Adding content begins with drafting a new Jupyter notebook.
We mostly use [Binder](https://mybinder.org/) to serve our notebooks in an interactive manner for folks to explore.
Binder allows us to add arbitrary dependencies to a Conda environment, making it easier for our students to interact and understand the notebook.

Alternatively, we use [Google Colab](https://colab.research.google.com/) for notebooks that need a GPU.
Two major downsides exist for teaching with Google Colab: the student must have a Google account or be willing to create one and any additional dependencies must be added as an additional cell in the notebook.
The later isn't that big of a deal, but the random code does add to the cognitive load of students already receiving the firehose that is a 1-day introduction to all of ML.

To add a notebook:

1. Add your dependencies to `enironment.yml`.
2. Create and/or update the environment with `make env`.
3. Add any (small-ish) data that you'll need to the `data` directory.
Even better: Add to the `data` rule in the `Makefile` to automatically download the data in case we ever need to regenerate it.
4. Start up your Jupyter lab instance with `make jupyter`.
This will activate the conda environment and start Jupyter Lab in the notebooks directory.
5. Add your notebook to the `notebooks` directory, if it is intended to be deployed on Binder.
Otherwise add them to the `colab` directory.
6. Add a link to your notebook in `docs/index.md`.
For Binder this is in the following form, replacing `mynotebook` with the name of your actual notebook:
```
https://mybinder.org/v2/gh/wfondrie/ushupo-ml-short-course/main?filepath=notebooks%2mynotebook.ipynb
```
For Colab, again replacing `mynotebook` with the name of your actual notebook:
```
https://colab.research.google.com/github/wfondrie/ushupo-ml-short-course/blob/main/notebooks/mynotebook.ipynb
```

Be sure to test your notebook thoroughly - I've learned through experience that folks break them in interesting ways!

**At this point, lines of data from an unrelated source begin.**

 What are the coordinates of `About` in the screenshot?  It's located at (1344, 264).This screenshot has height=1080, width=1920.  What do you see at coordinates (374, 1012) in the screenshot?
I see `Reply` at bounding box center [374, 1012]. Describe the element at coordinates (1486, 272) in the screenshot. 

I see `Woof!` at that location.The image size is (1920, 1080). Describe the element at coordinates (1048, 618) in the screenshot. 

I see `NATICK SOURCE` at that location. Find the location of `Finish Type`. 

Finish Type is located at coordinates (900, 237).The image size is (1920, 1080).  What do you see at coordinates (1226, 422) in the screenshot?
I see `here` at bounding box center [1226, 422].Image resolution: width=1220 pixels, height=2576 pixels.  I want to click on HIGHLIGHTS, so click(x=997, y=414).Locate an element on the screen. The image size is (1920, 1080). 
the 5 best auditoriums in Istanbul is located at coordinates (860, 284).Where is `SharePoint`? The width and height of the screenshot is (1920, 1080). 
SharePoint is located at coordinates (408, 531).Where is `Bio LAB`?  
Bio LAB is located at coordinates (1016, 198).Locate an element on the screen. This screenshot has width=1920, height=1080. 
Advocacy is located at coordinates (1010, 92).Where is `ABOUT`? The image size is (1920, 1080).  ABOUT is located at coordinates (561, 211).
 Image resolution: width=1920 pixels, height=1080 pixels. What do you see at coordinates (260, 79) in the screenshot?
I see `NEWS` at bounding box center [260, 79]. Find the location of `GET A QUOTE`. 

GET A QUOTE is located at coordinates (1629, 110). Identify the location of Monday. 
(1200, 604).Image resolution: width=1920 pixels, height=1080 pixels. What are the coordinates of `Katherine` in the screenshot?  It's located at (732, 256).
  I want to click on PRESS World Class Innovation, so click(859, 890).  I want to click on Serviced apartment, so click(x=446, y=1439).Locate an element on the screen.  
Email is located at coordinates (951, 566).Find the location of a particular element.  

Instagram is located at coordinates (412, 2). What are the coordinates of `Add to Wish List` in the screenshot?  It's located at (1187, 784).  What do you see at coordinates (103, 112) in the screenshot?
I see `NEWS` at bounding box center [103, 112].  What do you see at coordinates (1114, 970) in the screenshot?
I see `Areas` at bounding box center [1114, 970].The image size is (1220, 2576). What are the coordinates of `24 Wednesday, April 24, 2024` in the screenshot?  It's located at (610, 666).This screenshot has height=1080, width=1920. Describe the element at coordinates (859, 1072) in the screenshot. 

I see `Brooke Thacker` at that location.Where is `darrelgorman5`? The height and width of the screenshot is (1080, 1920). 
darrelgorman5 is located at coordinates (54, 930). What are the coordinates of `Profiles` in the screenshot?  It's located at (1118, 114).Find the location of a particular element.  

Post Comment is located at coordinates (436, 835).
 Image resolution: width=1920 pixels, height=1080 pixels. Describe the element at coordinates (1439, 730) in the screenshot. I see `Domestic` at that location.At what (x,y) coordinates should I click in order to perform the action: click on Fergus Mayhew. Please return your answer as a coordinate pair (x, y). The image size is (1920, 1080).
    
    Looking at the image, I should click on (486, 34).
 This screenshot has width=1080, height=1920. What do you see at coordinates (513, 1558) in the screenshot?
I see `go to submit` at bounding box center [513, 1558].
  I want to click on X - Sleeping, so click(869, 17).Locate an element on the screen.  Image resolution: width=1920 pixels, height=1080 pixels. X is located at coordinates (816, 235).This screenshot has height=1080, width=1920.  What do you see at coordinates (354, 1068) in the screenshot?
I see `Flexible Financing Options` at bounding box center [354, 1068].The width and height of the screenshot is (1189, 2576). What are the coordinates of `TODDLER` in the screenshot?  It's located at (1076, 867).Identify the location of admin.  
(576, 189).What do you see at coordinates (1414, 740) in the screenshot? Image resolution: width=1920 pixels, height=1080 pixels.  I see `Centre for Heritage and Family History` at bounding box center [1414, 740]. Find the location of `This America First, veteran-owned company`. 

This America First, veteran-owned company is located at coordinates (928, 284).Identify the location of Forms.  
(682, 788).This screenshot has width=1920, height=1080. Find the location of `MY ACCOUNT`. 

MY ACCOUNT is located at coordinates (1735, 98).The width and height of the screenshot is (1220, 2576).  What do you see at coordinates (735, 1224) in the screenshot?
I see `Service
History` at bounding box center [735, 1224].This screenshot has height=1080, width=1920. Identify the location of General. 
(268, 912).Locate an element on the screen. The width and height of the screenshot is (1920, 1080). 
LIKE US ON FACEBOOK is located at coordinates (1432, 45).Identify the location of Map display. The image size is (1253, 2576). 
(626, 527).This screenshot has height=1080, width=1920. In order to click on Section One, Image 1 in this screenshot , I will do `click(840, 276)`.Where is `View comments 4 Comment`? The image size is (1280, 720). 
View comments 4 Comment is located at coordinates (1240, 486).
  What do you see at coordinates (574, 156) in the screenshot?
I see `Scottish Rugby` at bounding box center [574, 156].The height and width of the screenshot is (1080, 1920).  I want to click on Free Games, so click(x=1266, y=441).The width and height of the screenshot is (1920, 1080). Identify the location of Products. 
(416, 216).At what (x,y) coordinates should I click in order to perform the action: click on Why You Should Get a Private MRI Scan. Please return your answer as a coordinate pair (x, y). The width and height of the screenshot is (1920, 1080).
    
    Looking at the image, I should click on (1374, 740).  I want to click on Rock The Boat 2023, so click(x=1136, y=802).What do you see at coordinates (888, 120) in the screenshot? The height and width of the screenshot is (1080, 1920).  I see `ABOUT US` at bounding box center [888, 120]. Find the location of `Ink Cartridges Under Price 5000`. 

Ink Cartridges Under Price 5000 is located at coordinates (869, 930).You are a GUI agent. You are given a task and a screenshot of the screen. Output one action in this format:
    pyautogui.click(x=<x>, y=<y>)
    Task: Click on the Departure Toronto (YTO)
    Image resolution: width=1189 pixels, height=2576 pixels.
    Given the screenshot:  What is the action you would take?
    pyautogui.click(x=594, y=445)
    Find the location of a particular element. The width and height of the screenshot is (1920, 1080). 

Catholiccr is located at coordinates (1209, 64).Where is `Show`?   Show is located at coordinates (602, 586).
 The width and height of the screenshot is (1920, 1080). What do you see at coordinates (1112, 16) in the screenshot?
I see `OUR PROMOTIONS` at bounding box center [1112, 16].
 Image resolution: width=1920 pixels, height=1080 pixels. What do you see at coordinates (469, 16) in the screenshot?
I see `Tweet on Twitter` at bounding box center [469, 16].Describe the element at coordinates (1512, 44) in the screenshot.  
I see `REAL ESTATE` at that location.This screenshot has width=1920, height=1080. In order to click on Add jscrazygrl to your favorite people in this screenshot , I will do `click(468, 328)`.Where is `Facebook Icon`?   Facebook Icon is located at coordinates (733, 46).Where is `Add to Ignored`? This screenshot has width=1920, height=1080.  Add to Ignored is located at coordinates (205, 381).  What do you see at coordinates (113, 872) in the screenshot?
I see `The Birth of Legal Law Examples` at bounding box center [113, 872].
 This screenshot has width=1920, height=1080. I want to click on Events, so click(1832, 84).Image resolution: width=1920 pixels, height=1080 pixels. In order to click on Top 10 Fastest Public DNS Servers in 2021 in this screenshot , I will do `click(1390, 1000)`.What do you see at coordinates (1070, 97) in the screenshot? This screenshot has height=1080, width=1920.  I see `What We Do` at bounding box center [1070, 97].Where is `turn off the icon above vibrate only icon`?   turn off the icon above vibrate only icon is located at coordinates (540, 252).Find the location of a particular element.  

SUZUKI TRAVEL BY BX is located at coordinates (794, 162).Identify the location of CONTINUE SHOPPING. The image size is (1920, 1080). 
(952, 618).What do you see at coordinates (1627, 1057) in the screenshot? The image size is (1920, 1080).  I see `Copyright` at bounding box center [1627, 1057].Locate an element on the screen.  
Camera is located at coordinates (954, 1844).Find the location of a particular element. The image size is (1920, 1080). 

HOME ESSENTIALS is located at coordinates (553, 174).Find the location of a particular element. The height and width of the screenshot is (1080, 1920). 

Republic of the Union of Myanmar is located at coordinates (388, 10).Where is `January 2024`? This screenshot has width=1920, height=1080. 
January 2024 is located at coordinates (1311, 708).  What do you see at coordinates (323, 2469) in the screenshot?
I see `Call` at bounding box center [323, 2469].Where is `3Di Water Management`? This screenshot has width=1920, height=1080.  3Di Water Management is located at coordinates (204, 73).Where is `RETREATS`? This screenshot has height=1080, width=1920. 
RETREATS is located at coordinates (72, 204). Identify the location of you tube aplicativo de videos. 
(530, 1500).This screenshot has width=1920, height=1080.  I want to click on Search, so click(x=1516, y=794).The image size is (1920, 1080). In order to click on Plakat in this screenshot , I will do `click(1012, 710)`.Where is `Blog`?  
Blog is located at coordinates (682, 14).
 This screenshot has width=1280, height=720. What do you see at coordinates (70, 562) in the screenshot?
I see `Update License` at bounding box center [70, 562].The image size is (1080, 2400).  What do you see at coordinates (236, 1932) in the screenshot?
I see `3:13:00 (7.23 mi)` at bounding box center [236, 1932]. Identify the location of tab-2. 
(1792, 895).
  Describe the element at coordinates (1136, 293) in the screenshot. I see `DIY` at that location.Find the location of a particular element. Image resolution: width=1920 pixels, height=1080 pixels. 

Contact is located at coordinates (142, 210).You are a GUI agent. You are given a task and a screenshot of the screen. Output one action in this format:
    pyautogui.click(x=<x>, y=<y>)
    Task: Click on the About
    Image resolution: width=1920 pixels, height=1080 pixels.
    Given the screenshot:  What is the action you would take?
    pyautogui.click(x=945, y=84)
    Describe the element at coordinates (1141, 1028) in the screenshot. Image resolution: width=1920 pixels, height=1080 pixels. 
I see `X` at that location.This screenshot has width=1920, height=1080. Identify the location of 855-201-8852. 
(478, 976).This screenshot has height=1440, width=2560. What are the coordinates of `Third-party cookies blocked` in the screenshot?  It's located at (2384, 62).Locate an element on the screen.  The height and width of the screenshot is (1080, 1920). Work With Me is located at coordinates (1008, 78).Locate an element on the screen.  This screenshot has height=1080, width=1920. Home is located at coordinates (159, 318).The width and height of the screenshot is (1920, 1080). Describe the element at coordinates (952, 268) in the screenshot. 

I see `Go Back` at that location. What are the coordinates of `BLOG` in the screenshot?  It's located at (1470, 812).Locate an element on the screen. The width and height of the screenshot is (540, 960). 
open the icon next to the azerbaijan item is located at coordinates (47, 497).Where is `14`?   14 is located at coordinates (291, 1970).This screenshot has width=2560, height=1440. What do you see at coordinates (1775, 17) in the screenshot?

## Hiding unnecessary code

As this is an ML short course, rather than an intro to Python, it may be beneficial to hide boilerplate code that doesn't really contribute to folk's understanding.
For this, the `src` directory in this repository acts a Python package.
If your notebook is running on Binder, you can use this package merely by importing `src`:

``` python
import src
```

## Updating the website

The website is built with mkdocs and deployed with GitHub Pages.
We keep it simple, so you should only really ever have to modify `docs/index.md`.